Task 7 How to Build a Custom Brush

Photoshop 7 makes tremendous improvements to its painting and custom brush capabilities. Photoshop 7 provides the capability to create custom brushes that feature advanced texture and color control, random stroke variation, pressure sensitivity controls, and much more. These options are controlled through the Brushes palette. In the Brushes palette, brush presets are displayed on the right, above the Master Diameter slider. The full list of settings options appears on the left.

  1. Create a New Scratchpad File

    Select File, New to create a new file. Set the background to white and set the parameters as desired in the dialog box that appears. You will use this file to test the results as you build your custom brush.


  2. Open the Brushes Palette

    By default, Photoshop places the Brushes palette in the palette well. Click the Brushes tab to open the palette, or select Window, Brushes.


  3. Set the Brush Shape

    Select the Brush Tip Shape option in the left column to load the brush shape options. Adjust the Diameter slider to specify the overall brush size in pixels. Specify Angle, Roundness, and Hardness settings as desired, evaluating the results in the preview field at the bottom of the palette. You can also set brush angle and roundness by dragging components of the crosshairs icon. Click and drag the black dots to set the roundness; click and drag the arrowhead to set the angle. Paint in the sample file to fine-tune your results.


  4. Set Shape Dynamics

    Back in the Brushes palette, choose Shape Dynamics from the list on the left to load the shape dynamics options. Shape dynamics provide control over variations within brushstrokes, which are referred to as jitter. You can set Size, Angle, and Roundness variations using the associated sliders. The Control menu below each slider allows you to set the method for controlling the variation, such as a tablet or stroke fade. You can also specify the brush's minimum diameter and roundness percentage. Paint in the sample file to fine-tune your results.


  5. Set Scatter

    Select the Scattering option in the Brushes palette to load the scatter options. Scatter refers to the way the brush stroke spreads out from the line drawn by the mouse or pen. By default, the main Scatter slider sets a vertical percentage variation; enable the Both Axis check box to set both vertical and horizontal variation. The Count slider controls the density or flow of the marks, and the Count Jitter slider controls variations within the flow. Use the Control menus below the sliders to set the controlling method. Paint in the sample file to fine-tune your results.


  6. Set Texture Capabilities

    Select the Texture option in the Brushes palette to load the texture options. Click the swatch to select a texture from the Pattern Picker that opens. You can also set the size, blending mode, depth, and depth variation. Paint in the sample file to fine-tune your results.


  7. Set Dual Brush Capabilities

    Select the Dual Brush option in the Brushes palette to create a brush with multiple brush tips in the same stroke. First set the mode and brush shape for the second brush tip using the Blend Mode menu and the Shapes Preset palette.
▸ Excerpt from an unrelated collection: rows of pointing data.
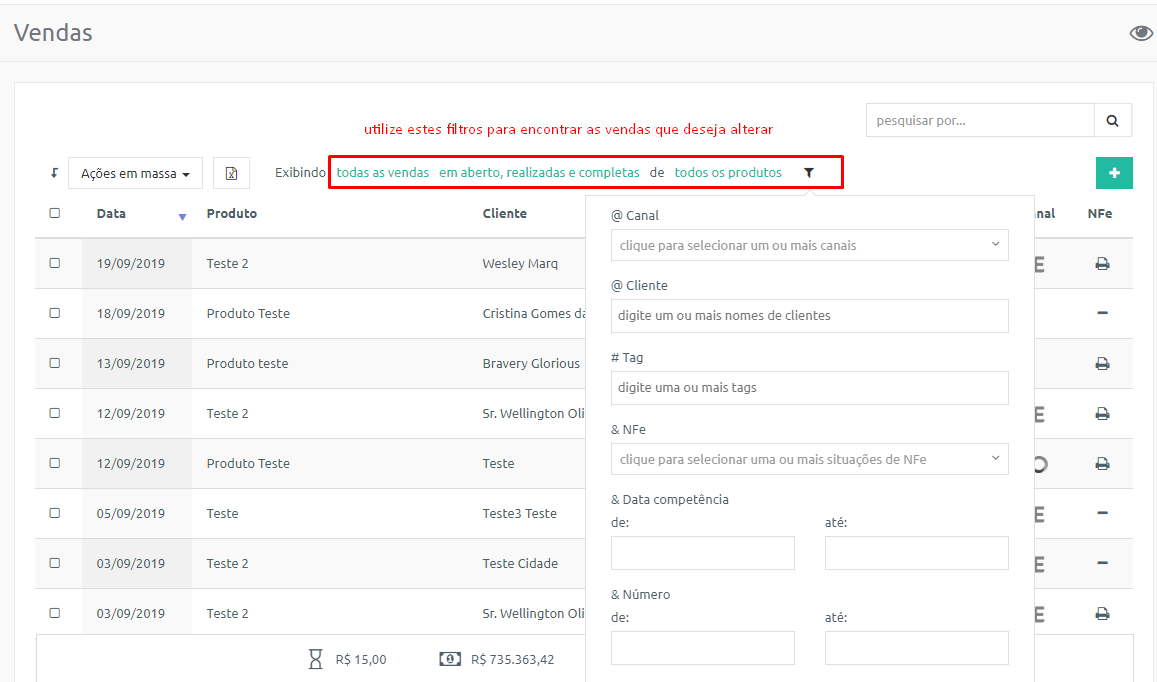Viewport: 1157px width, 682px height.
Task: Check the row for Wesley Marq sale
Action: [x=55, y=264]
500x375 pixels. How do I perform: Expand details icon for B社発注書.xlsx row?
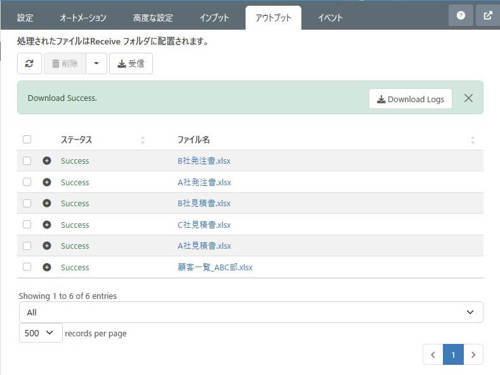(47, 161)

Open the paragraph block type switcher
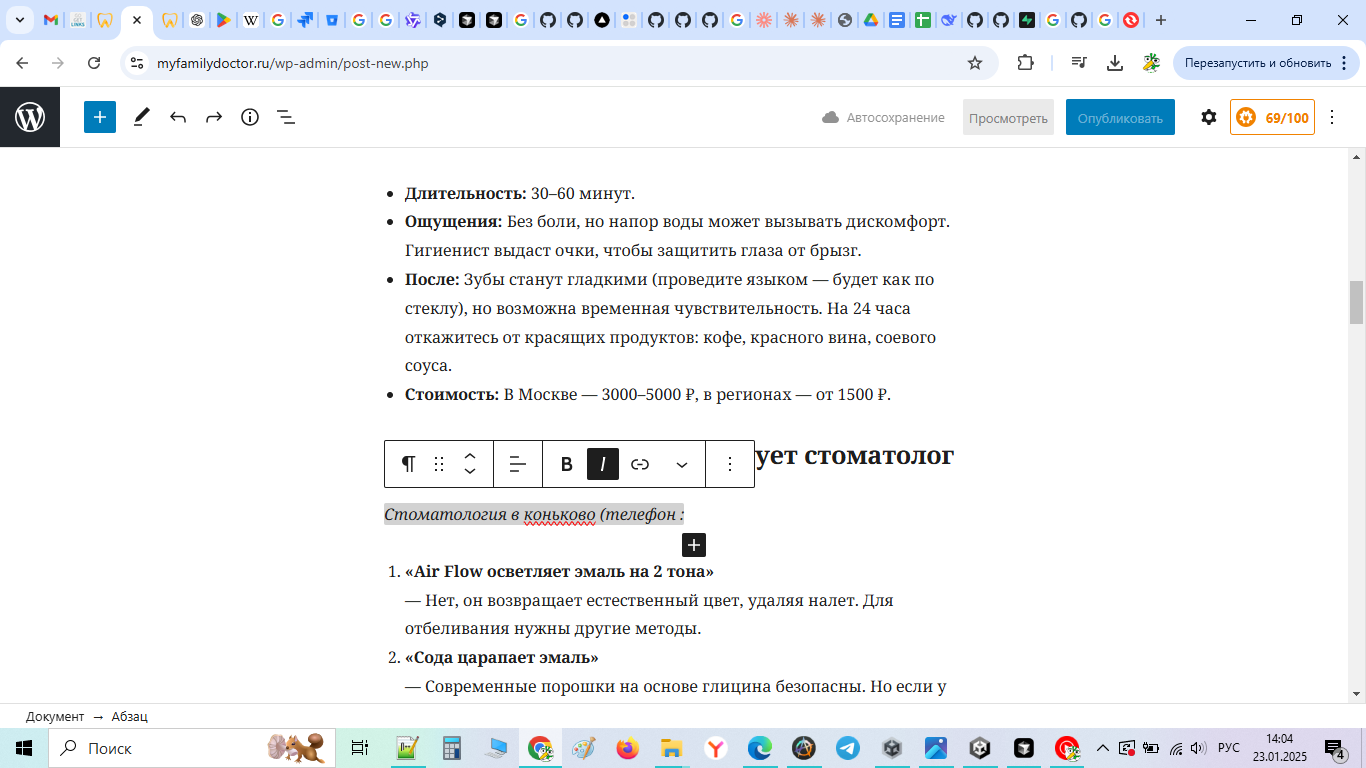408,464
Then modify diameter, spacing, scatter, and count to complete the effect. Remember that these settings affect only the second brush tip shape. Photoshop combines these options with the current settings for the first brush. Paint in the sample file to fine-tune your results.


  8. Set Color Dynamics

    Select the Color Dynamics option in the Brushes palette to control color variation within the brush stroke. Settings allow you to blend the foreground and background colors within the stroke and to set variation in hue, saturation, brightness, and color purity. Paint in the sample file to fine-tune your results.


  9. Set Other Dynamics

    Select the Other Dynamics option in the Brushes palette to control the opacity and flow of the brush stroke. Adjust the sliders as needed, and paint in the sample file to fine-tune your results.


  10. Set Paint Characteristics

    The paint characteristics check boxes at the bottom of the list of options on the left side of the Brushes palette allow you to enable or disable Noise, Wet Edges, Airbrush, Smoothing, and Protect Texture features.


  11. Use the Brush

    Close the Brushes palette and use the customized brush in your work. If you want to save the custom brush for later use, you can save the custom brush as a tool preset.

How-To Hints

Setting Up for Pressure-Sensitive Drawing Tablets

Remember to set the associated Control menus to Pen Pressure, Tilt, or Thumbwheel if you're using an input device that supports these features.

Using Custom Brushes with Tool Presets

Remember to save specific settings as a brush preset (refer to Part 2, Task 6, "How to Create Custom Tool Presets"). Also, keep in mind that certain brush settings and options may vary depending on the paint tool that is currently selected.